### Required action
Please retype all of the entries that follow, leaving the images out.

### Dataset records
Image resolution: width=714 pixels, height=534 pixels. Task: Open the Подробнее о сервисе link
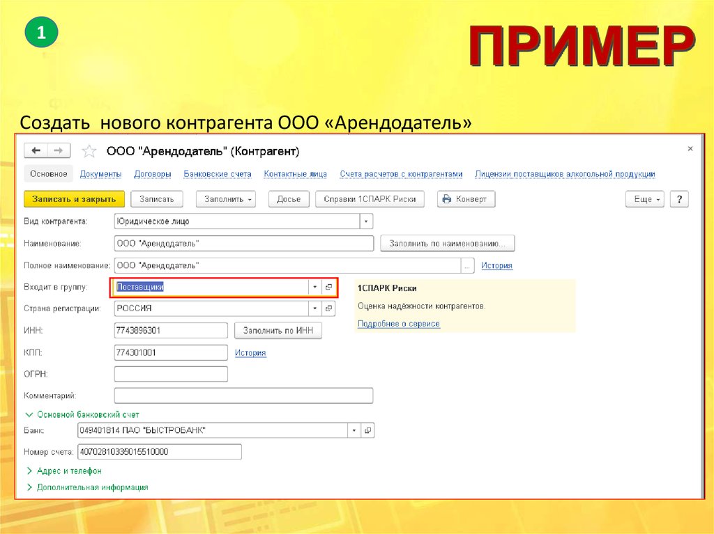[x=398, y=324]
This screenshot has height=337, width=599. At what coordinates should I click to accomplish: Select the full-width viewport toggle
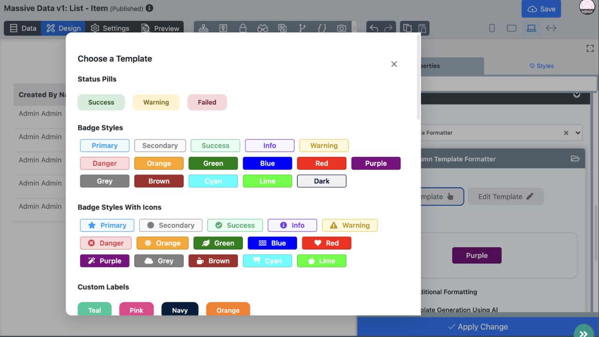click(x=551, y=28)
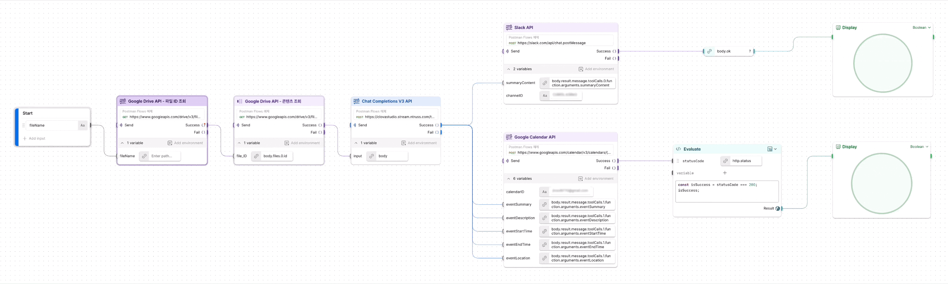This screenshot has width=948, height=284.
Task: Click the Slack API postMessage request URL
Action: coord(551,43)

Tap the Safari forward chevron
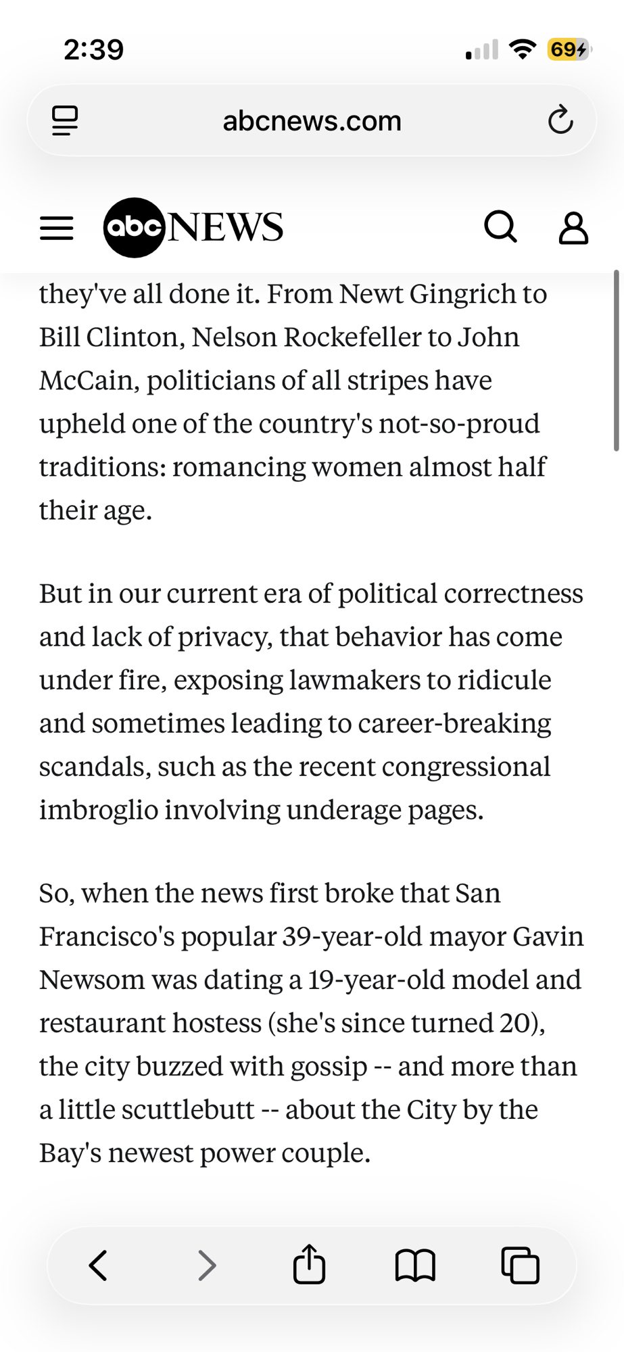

### Answer section
Image resolution: width=714 pixels, height=534 pixels. Task: Open the Подробнее о сервисе link
[x=398, y=324]
This screenshot has height=337, width=599. At what coordinates should I click to accomplish: Select the full-width viewport toggle
click(x=551, y=28)
This screenshot has width=948, height=284.
Task: Click the Slack API postMessage request URL
Action: coord(551,43)

Tap the Safari forward chevron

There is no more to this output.